We can see from Eq. 8.2 the strong correlation between iCA and the strategic profile, while our correlation is based only on two variables, \(S_{1}\) and \(S_{2}\). This allows us to draw a 2D plane, which represents the model, in a three-dimensional space overlaid on the corresponding iCA values, as can be seen in Fig. 5.

Fig. 5
figure 5

The regression model in a 3D space. A multi-variable regression model that describes the relationship between the three SR variables and iCA. Each dot represents the iCA value of each player as a function of their strategic profile after data compression (3D to 2D). The new model is presented as a 2D plane in a 3D space

Model validation

In the previous section, we presented a model (Eqs. 8.1, 8.2, 8.3, 8.4) that links between the iCA scores and the individual strategic profiles of the players. In this section, we present validation results to assure that the model can be applied on a new dataset that was not used for model construction. Here, we demonstrate the robustness of the model by predicting the iCA values of players based on their individual strategic profile.

Participants

The participants in the validation group were 33 students that were enrolled in one of the courses on campus [12 of whom were female, mean age  = 24.23 (years), SD  = 2.21]. The validation group participated in the same experimental design as the original group (see Sects. 2.1 and 2.2).

iCA distribution

Figure 6 displays the iCA score distribution of the validation group. It can be seen that the iCA distribution of the two groups (original group and validation group) is very similar (compare Fig. 6 with Fig. 3). To validate this apparent similarity, the iCA distribution of the validation group was estimated by a GMM. It was demonstrated that the validation group was characterized with the same iCA distribution as the original study group. That is, the entire distribution of iCA scores could also be described by three Gaussians (k  = 3) and a similar partitioning into sub-groups according to the level of coordination ability was observed (Fig. 6A, B). That is, there is a group of players with a high coordination ability (blue Gaussian, coinciding with the upper quartile), a group of players with an intermediate coordination ability (red Gaussian, surrounding the median) and a group of players with a low coordination ability that manifests a wide dispersion (green Gaussian, coinciding with the lower portion of the IQR and the lower 25%).

Fig. 6
figure 6

ICA score distribution of the validation group. A Violin plot with boxplot. B Histogram with Gaussian mixture model estimation

Prediction of the iCA score and model evaluation

To assess the accuracy of the proposed prediction model (Eq. 8.1) we have examined the statistical indices of the relative error between the predicted value estimated by the model and the real value calculated using the iCA formula (Eq. 2). The relative absolute error is defined as follows:

$$ {\text{iCA relative}}\;{\text{absolute}}\;{\text{error}} (\% ) = \frac{{\left| {{\text{iCA}}_{{{\text{real}}}} - {\text{iCA}}_{{{\text{predicted}}}} } \right|}}{{{\text{iCA}}_{{{\text{real}}}} }}*100. $$
(9)

Table 4 presents the percentiles of the distribution of the ICA relative absolute error. It can be observed that the median relative absolute error was only 7.811% while 75% of the total population does not exceed an error of 13.314%. In addition, out of 33 predictions, there were only 3 values for which the relative absolute error was greater than 30%.
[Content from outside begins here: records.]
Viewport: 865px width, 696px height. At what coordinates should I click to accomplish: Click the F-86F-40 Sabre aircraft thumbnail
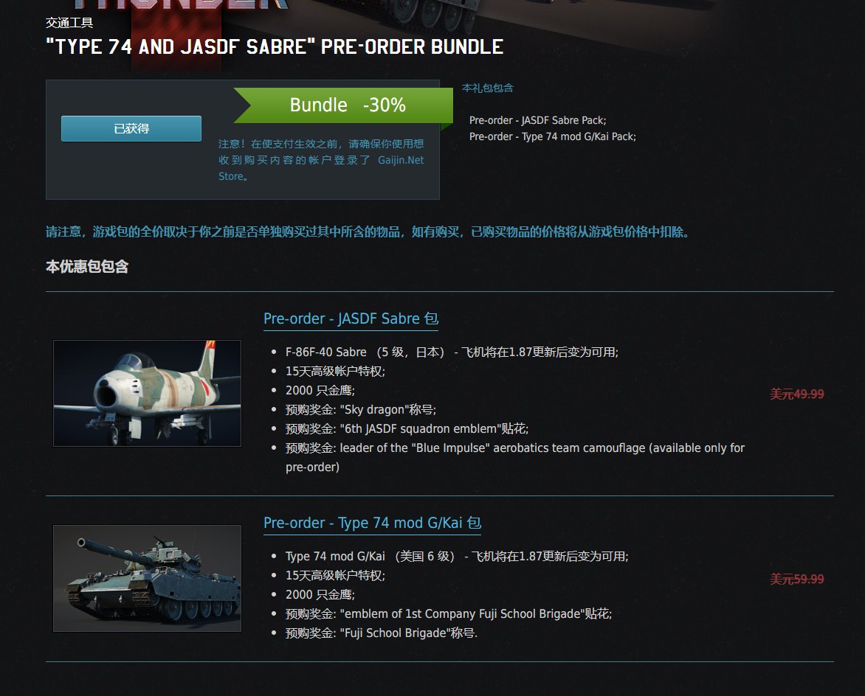pos(148,393)

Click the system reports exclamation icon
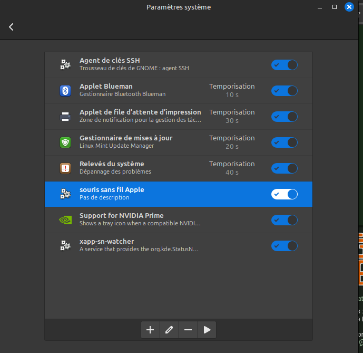click(65, 168)
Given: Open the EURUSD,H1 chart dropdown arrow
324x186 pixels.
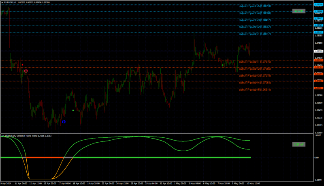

Table 4 Percentiles of the iCA relative absolute error distribution

These results demonstrate that the predictive model is robust and can be generalized to an independent dataset. That is, the estimated iCA values of a player can be predicted based on their strategic profile with high accuracy.

Discussion

This research contributes to key issues pertaining to the process of decision-making in tacit coordination. First, although in previous studies the variability among players has been examined in different domains (e.g., [18, 32]), in our study the variability was explored at the individual level of analysis in the domain of tacit coordination games. Second, to find the predominant selection rules that were applied during task performance, we devised the SR index that was computed for each individual player. This analysis hinted to the existence of two predominant selection rules: closeness and equality. This indicates that certain selection rules are preferred by players and are more useful for coordination than others in the context of a specific task. Third, we devised a novel method for constructing a strategic profile for each individual player. The method relies on the projection of the individual SR indices onto a 3D strategy space. Finally, we have used multiple regression analysis and showed that there is a strong correlation between the player’s strategic profile and their coordination ability.

Previous research dealing with focal points examined a wide range of selection rules in different games (e.g., [12, 13, 18, 33]). In these previous studies, the data were processed and analyzed at the group (aggregate) level only, and so no relationship was demonstrated between individual coordination ability and the set of strategies implemented during the game as was done here. Yet in several other studies [15, 16, 20] an individual level of analysis has been implemented. However, in these studies the emphasis was on examining the effect of social factors (e.g., culture [15], social value orientation [20, 34] and loss aversion [35]) on strategic behavior whereas the current study is more generic as it does not utilize any prior knowledge about the players.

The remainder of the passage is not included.